Il était une fois une carte de la DNR, la Direction Nationale des Routes du Mali : Bamako – Kita, vous enjambez le Bakoye, Tambaga, et c’est au tour du Bafing ; vous êtes persuadé que le goudron vous emmènera jusqu’à destination, l’aire protégée de Faléa.
Mais la fin du monde vous attend à Dabia, sous le nom charmant de RL 46, 49 km de piste en terre-limon poussiéreuse, de dolérites, de côtes qui se prennent pour des fromagers, de bosses et de trous qui séparent vos chairs de vos os, et les dabas se mettent à creuser en rythme sous vos pneus, comme si elles y cherchaient l’or. Le camp Iamgold vous éblouit avant de vous plonger dans la nuit de Brekégnin. Bienvenue à « La pierre jolie » ! Une famille d’antilopes, Acelapus Major, vous dira Salif Kanouté, grand forestier dans l’âme, vient saluer le soleil couchant à vos côtés.

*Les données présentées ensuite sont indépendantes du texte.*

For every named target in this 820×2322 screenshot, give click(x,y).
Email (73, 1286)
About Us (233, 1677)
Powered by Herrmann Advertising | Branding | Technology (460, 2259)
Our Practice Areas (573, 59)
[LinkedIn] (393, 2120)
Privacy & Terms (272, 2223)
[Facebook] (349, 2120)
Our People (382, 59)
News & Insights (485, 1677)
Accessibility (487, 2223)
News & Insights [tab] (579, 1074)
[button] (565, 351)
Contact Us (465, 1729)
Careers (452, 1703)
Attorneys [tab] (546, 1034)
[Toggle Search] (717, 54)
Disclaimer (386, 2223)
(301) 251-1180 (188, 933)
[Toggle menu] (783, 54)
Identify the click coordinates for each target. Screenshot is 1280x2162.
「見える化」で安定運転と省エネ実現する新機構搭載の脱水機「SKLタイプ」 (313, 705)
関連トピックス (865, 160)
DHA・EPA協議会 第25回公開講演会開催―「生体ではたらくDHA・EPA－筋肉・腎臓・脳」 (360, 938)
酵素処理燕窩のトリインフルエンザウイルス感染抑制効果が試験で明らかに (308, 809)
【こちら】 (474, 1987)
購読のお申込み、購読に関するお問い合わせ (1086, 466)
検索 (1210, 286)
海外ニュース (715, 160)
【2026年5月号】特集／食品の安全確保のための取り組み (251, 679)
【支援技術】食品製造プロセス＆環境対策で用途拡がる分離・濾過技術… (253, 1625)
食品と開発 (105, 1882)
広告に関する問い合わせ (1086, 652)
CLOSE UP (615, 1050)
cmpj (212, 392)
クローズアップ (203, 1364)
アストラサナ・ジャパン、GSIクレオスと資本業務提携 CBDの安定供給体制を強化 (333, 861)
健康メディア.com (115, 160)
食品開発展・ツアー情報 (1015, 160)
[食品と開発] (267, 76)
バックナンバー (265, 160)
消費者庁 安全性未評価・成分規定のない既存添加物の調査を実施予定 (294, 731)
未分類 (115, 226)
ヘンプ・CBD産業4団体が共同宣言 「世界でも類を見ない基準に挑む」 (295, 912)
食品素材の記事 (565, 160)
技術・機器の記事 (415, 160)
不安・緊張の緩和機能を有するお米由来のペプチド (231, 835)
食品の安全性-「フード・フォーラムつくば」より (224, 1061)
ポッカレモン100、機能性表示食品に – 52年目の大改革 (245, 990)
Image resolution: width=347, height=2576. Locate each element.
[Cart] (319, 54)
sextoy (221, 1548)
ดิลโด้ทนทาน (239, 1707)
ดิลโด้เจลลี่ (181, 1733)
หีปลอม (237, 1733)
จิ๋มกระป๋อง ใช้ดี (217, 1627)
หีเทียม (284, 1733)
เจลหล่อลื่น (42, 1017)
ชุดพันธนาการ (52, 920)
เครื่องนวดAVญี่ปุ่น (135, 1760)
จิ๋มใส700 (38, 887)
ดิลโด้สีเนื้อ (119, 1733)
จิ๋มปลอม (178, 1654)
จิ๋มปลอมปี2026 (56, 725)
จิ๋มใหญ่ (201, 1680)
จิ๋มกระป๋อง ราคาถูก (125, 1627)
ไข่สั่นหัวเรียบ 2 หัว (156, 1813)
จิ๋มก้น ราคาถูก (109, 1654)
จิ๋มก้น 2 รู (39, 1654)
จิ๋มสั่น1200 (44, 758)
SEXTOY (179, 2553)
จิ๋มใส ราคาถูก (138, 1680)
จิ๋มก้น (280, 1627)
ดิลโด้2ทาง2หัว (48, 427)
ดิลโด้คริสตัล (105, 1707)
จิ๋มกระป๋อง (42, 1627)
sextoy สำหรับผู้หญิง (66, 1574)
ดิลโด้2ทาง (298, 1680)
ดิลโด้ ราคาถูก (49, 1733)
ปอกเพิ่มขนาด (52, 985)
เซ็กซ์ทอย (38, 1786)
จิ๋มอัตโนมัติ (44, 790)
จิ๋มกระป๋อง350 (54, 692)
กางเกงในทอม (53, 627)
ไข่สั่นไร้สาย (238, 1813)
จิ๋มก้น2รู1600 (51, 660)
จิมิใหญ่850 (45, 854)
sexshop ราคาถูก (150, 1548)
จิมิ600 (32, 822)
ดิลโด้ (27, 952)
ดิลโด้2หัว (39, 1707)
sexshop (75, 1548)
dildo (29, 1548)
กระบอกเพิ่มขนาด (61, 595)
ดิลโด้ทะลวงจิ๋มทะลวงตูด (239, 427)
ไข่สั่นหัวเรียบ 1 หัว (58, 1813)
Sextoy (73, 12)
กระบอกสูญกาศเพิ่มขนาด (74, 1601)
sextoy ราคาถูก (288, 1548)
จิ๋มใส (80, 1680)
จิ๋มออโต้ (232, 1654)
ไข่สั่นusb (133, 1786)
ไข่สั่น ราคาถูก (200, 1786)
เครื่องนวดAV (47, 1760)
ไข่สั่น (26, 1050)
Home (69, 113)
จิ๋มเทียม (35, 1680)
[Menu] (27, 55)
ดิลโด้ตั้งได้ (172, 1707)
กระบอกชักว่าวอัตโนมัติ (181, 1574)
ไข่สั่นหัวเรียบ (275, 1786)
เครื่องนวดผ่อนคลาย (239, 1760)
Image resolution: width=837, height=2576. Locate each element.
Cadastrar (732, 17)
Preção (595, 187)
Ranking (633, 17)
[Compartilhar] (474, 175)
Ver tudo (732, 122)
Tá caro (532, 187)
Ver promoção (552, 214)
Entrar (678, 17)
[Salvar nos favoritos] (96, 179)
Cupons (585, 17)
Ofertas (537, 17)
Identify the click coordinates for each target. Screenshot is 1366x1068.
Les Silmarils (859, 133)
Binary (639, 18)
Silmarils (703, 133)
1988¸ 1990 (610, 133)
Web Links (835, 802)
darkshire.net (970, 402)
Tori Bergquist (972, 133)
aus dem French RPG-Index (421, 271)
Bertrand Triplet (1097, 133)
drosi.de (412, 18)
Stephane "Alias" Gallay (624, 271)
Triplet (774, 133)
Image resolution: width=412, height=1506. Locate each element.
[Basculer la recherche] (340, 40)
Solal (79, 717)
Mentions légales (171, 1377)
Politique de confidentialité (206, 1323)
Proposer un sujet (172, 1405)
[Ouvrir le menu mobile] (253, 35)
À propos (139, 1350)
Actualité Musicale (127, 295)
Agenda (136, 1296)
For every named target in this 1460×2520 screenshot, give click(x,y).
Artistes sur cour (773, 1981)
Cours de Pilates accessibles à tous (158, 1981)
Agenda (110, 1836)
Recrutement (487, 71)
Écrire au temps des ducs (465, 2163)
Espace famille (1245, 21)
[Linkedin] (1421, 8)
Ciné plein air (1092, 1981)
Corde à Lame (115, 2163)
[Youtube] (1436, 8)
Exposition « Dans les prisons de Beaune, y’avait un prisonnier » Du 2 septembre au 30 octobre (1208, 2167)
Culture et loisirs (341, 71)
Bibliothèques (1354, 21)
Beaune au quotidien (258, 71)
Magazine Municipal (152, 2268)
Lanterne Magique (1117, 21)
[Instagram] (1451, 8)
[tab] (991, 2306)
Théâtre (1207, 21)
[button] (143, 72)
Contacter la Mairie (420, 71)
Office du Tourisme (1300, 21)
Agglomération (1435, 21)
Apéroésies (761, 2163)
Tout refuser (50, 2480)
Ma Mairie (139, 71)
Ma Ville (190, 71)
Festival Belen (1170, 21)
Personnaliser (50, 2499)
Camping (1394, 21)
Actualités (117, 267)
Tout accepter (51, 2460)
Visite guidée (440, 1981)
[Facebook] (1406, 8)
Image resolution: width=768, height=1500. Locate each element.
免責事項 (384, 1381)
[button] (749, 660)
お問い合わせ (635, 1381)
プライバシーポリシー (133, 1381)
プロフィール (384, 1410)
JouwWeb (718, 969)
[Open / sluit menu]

Et vous voilà devant l’eau : la Falémé, petit ruban qui se prend pour un fleuve et que l’on passe à gué, allègrement – à Tabakoto, oui. Mais à Fadougou, la Falémé empoisonnée de cyanure et de mercure vous résisterait. Vous auriez dû poursuivre votre route, tranquilles, jusqu’à Kéniéba, et atteindre Faléa par les radiers et les ponts. Mais l’eau vous aurait barré la route : elle vous retient côté Mali. Parce que là-bas, à Faléa, le Mali a oublié qu’il avait un pays, le Pays Foulawa, il n’entend plus ses flûtes. Mais comment font les autres fleuves ? Le Niger se laisse caresser le dos par un bac de 40 tonnes à Koulikoro – le Sénégal se laisse faire à Bafoulabé ; le Bani aussi, à Djenné ; à Sorokoro, l’eau est docile ; à Béléko, Diafarabé …..
Joueurs de flûtes, soufflez plus fort ! Tapez du pied, dites-le aux autres. Tourterelles dialankhés, allez roucouler dans les oreilles du Préfet de Kéniéba, poussez les chèvres peulhes jusque dans la cour du Gouverneur de Kayes ! Que les femmes bambaras empoignent leurs marmites pour cogner dessus, que tous les enfants de Faléa tapent dans leurs mains pour faire entendre le tapage jusqu’à Bamako, dans les oreilles de ceux qui savent, qui peuvent, qui sont responsables de leur devenir, qui ont été choisis parmi tous pour préserver leur vie, celle de Maliens ordinaires, oubliés aujourd’hui, mais acteurs, décideurs, demain.
Bauxite, or, uranium, la commune vendue aux miniers, plus de droit de surface, et pas un franc CFA pour gratter une côte, mettre à l’eau un bac, construire un petit pont ? Je vais vous confier un secret : depuis le 13 décembre 2005, l’Inacom de Koulikoro, m’a délicatement déposé dans la cour de la Subdivision des Routes de Kéniéba, comme un cadeau de Noël. J’y dors encore, en vrac, comme un objet perdu puisque personne n’est venu me réclamer. Qui suis-je ? Un flambant bac automoteur de 20 tonnes, prêt à vous faire traverser la Falémé, là où vous le déciderez. Mais chut ! Ne le répétez-pas, depuis plus de 8 ans, je suis payé pour dormir, avec vos sous : 301 825 000 CFA. L’ARACF (Association des Ressortissants et Amis de Faléa –faleadounia@yahoo.fr) se bat courageusement pour me mettre à l’eau et en marche, mais la route lui résiste, les fonctionnaires rechignent, les députés se taisent. Et les femmes de Faléa continuent à accoucher, à la torche, n’hésitant pas à perdre leur vie sur la route, pour en donner une autre, si Dieu le veut.
A Faléa, des gens seulement, des Maliens ordinaires, mais ne vous y fiez pas : ce sont tous des Prosopis Africana, ces arbres rouges, les plus costauds de la savane ; quand le fer les touchent, des étincelles en sortent. Monsieur le nouveau ministre de l’Équipement, des Transports et du Désenclavement, un feu d’artifice vous y attend.
Nous croyons en vous, ne nous décevez pas. Le petit arbuste aux fleurs roses croisé au beau milieu de la savane sèche, ne le supporterait pas.